> **Information supplied**
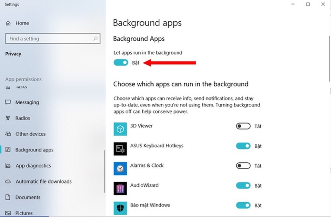The image size is (331, 217).
Task: Click the magnifier icon in the search box
Action: point(96,39)
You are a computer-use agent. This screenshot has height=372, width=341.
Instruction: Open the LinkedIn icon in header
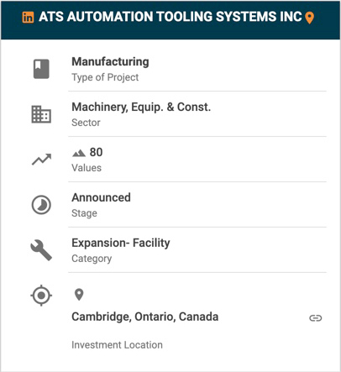[28, 18]
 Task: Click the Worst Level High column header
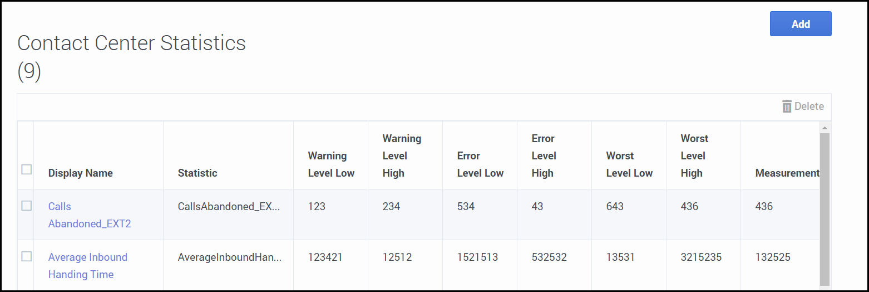click(x=694, y=156)
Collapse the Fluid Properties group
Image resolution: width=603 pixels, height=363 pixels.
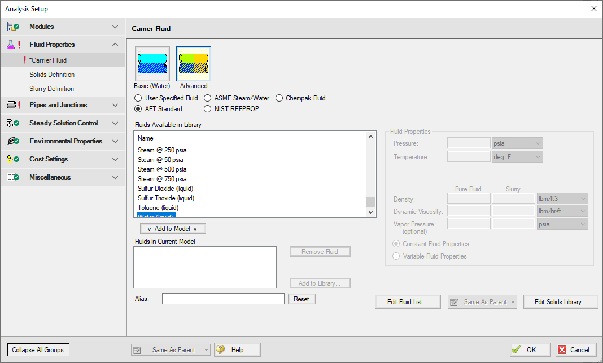[x=115, y=44]
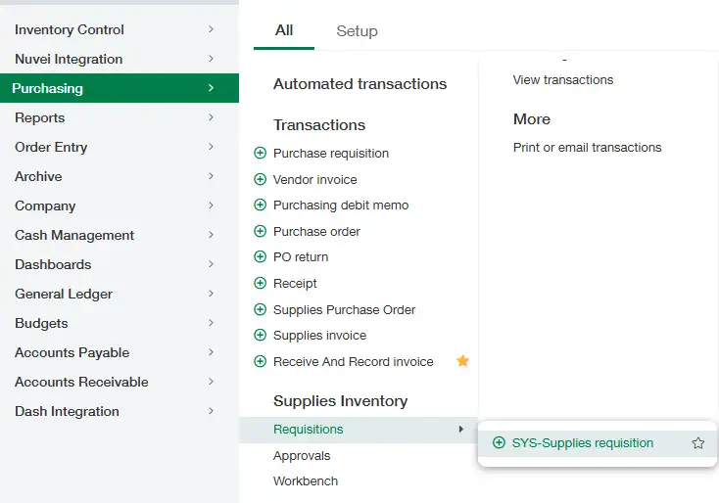Image resolution: width=719 pixels, height=503 pixels.
Task: Switch to the Setup tab
Action: pyautogui.click(x=357, y=31)
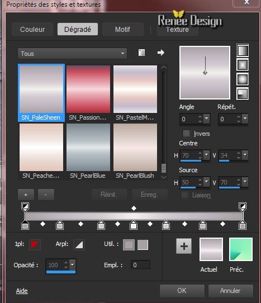Click the 1pl foreground color icon
The image size is (261, 303).
pos(35,245)
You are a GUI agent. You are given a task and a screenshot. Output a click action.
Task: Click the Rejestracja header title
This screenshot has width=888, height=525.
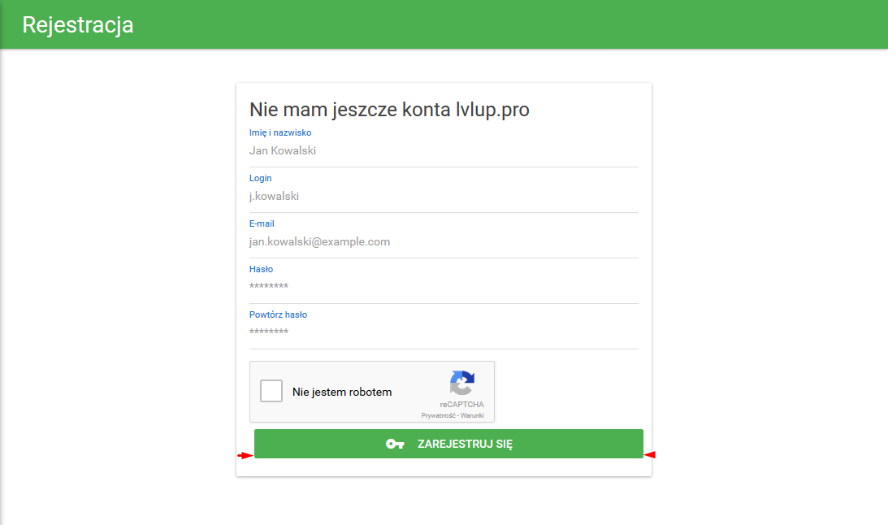pyautogui.click(x=78, y=25)
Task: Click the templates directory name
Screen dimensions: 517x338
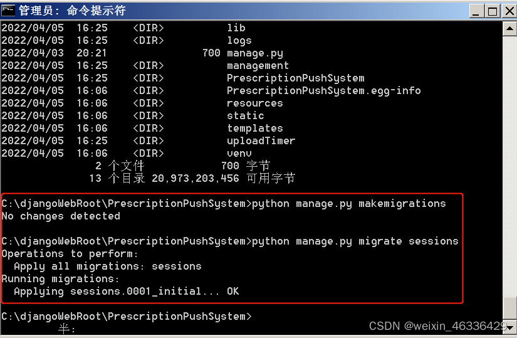Action: [x=254, y=129]
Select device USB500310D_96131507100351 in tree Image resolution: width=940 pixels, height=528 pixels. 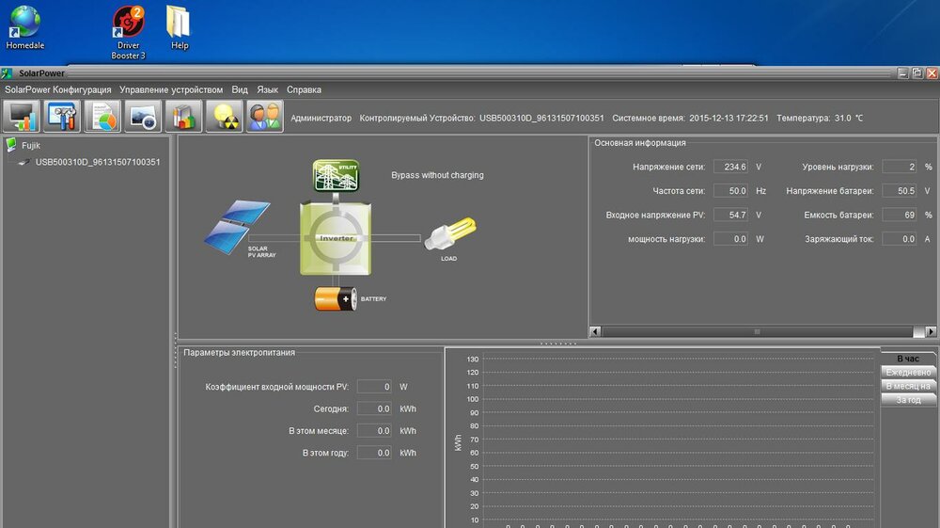tap(97, 162)
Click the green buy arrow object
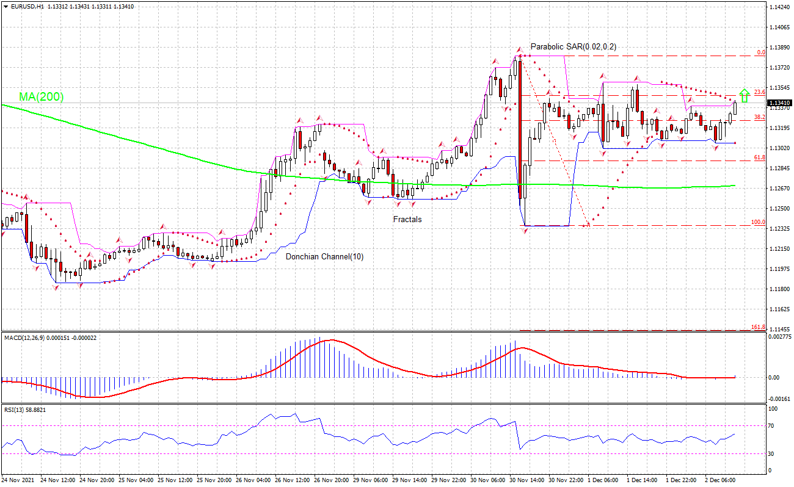Viewport: 794px width, 487px height. (745, 96)
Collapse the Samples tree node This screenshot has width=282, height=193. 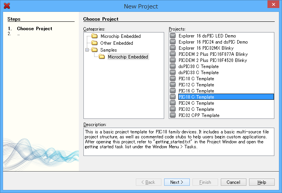click(87, 50)
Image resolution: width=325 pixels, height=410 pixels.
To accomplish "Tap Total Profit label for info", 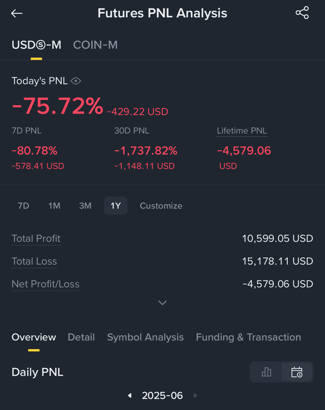I will pos(36,239).
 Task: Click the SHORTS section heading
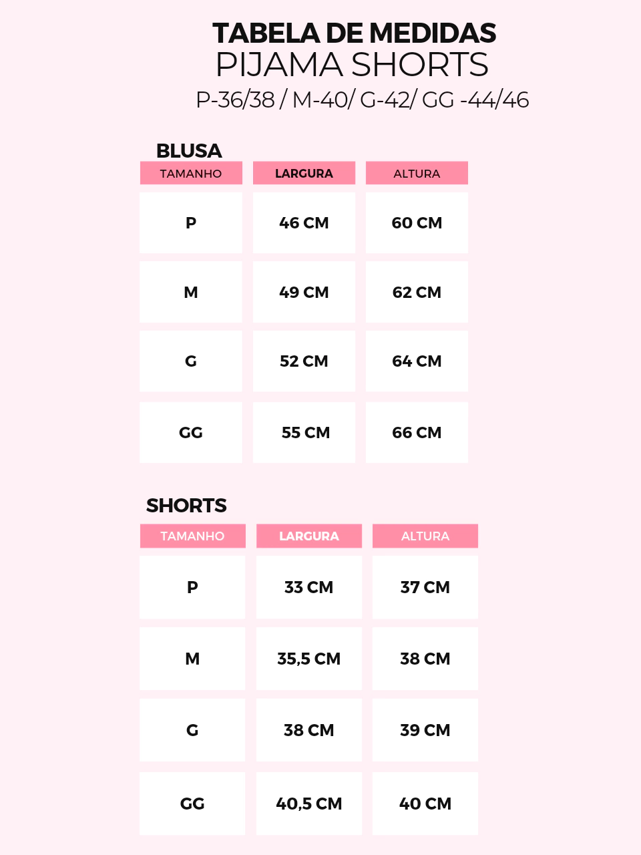pos(186,506)
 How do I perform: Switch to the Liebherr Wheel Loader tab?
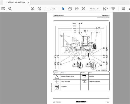click(x=16, y=2)
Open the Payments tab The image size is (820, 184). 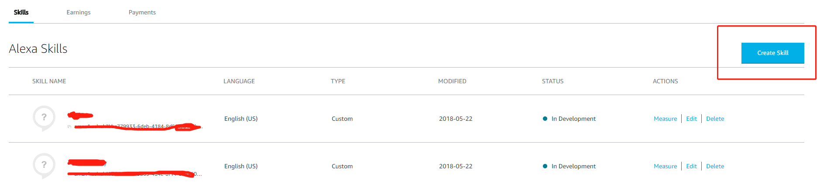(x=142, y=12)
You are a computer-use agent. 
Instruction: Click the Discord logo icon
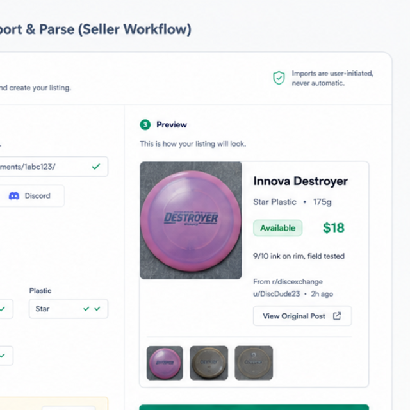pos(14,196)
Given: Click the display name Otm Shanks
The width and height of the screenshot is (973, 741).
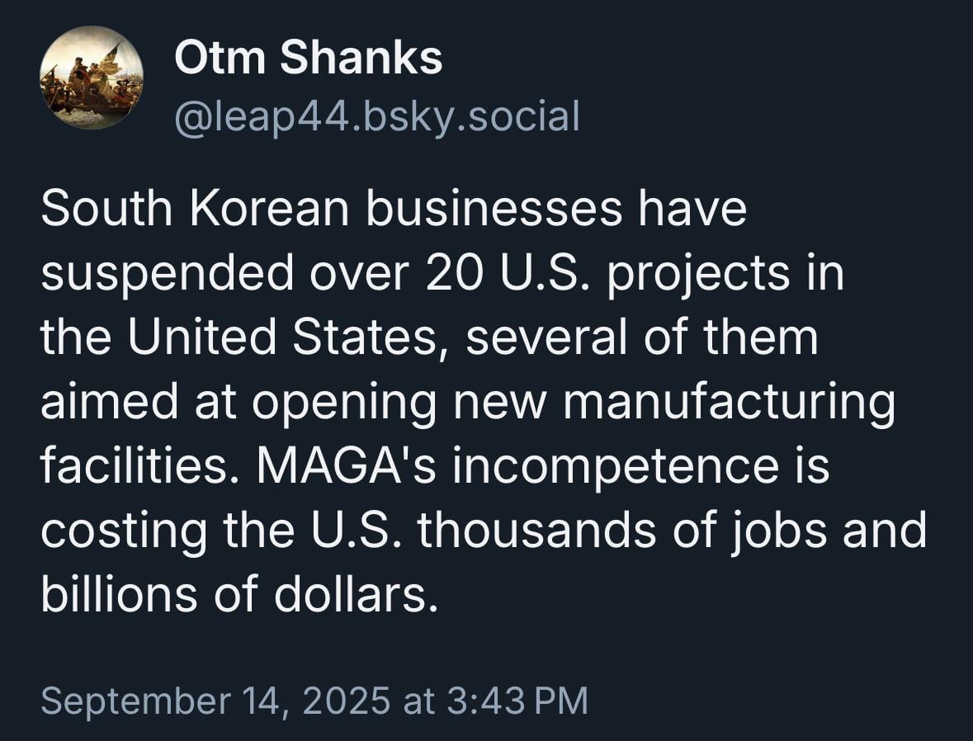Looking at the screenshot, I should point(309,58).
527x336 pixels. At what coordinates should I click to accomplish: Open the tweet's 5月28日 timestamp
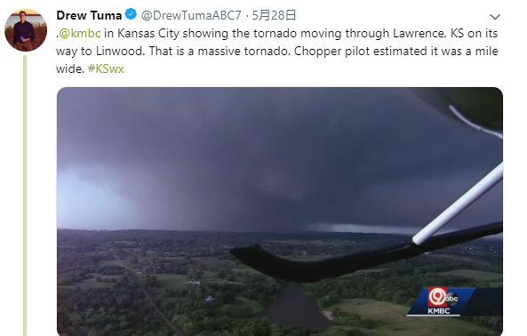[274, 15]
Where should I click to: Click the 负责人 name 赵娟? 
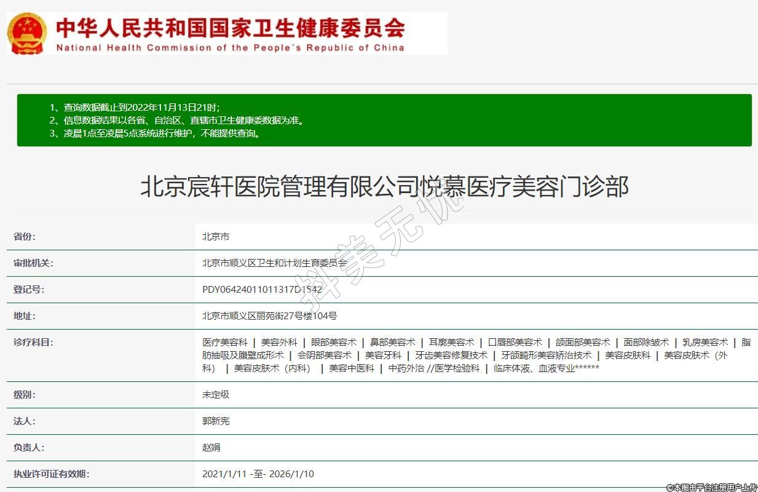pyautogui.click(x=211, y=448)
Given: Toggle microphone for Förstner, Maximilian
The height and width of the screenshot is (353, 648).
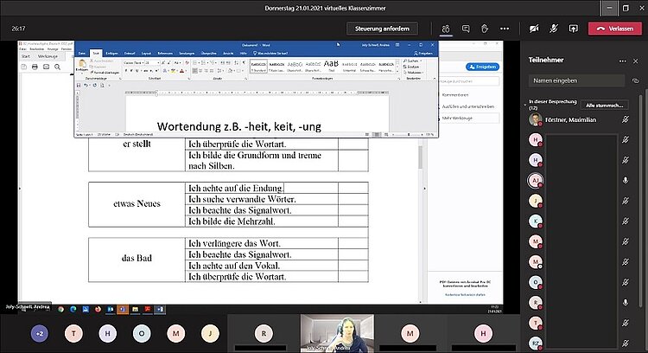Looking at the screenshot, I should click(626, 119).
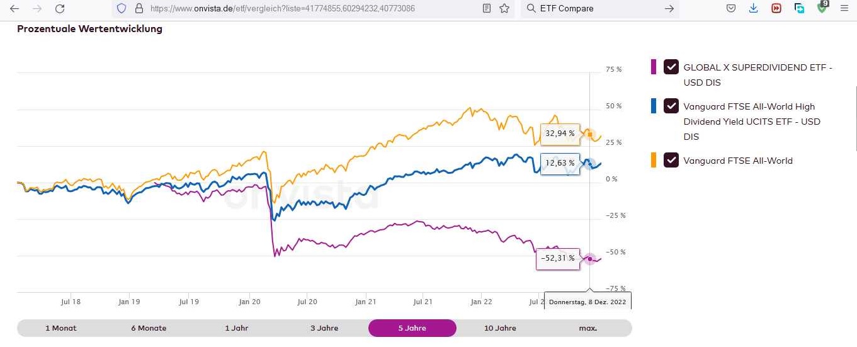Switch chart to 10 Jahre range
Viewport: 857px width, 347px height.
point(501,328)
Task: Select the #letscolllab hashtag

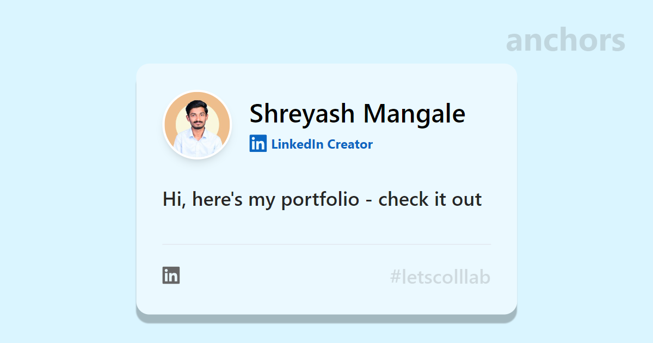Action: pos(440,278)
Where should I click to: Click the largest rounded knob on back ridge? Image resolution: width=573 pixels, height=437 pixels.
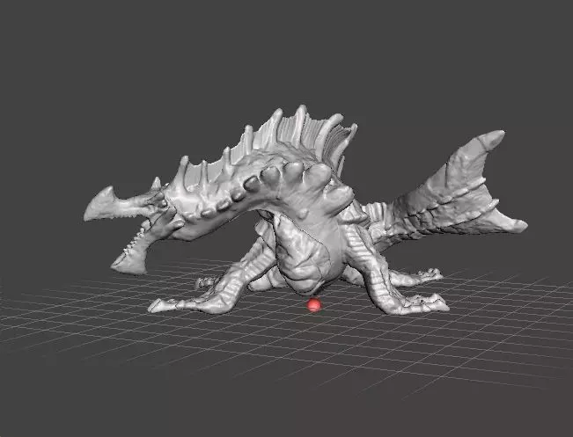pyautogui.click(x=317, y=176)
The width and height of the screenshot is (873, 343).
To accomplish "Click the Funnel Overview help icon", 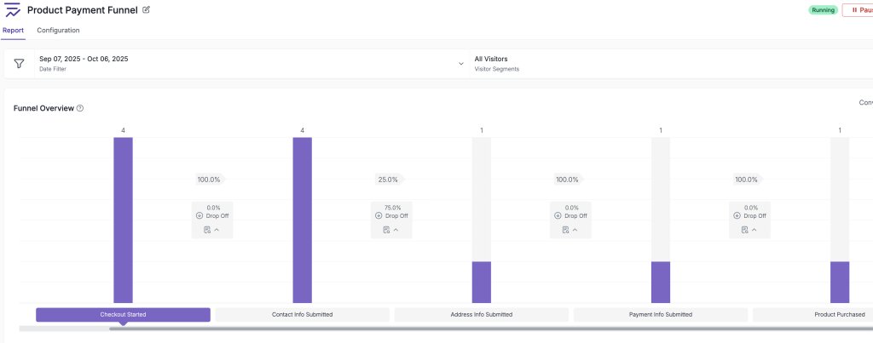I will tap(80, 109).
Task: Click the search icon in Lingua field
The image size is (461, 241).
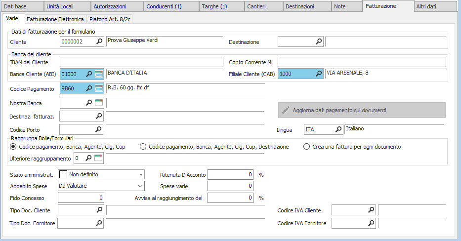Action: click(x=338, y=129)
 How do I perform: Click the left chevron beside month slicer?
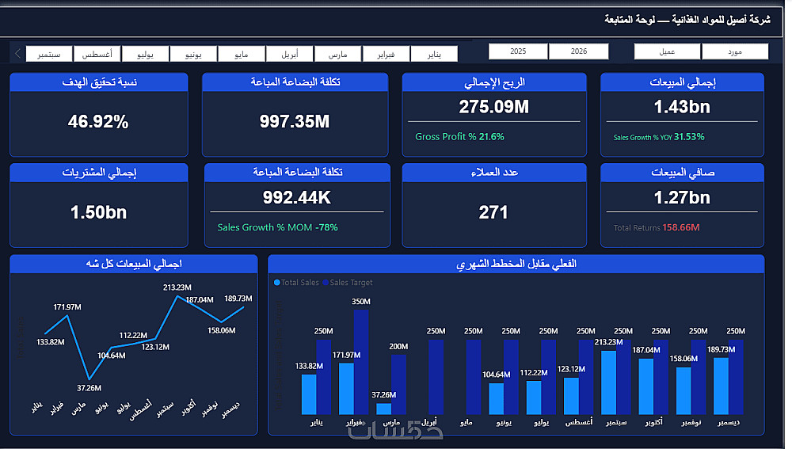pos(17,54)
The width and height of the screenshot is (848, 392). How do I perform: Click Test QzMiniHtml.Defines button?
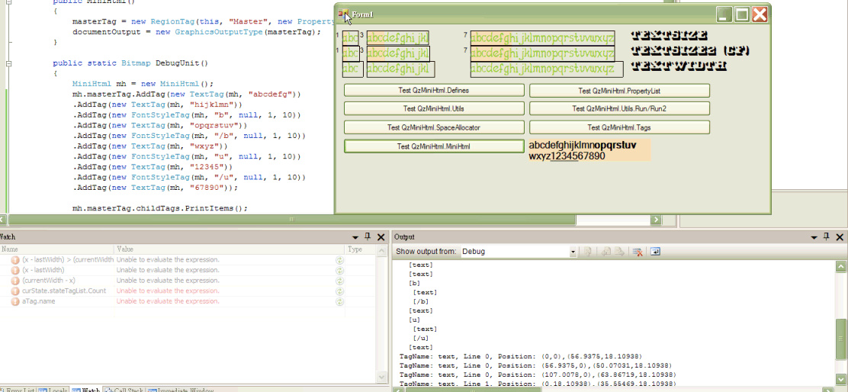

> **Prompt**
When the line that holds "Task: Click the search icon in Lingua field" is reached, begin duplicating exactly, and continue through the last line of the listing, skipping the pictures; output nothing else.

> **Exercise solution**
Task: Click the search icon in Lingua field
The image size is (461, 241).
Action: click(x=338, y=129)
 How do I perform: Click the left chevron beside month slicer?
pos(17,54)
The width and height of the screenshot is (848, 392). How do I perform: Click Test QzMiniHtml.Defines button?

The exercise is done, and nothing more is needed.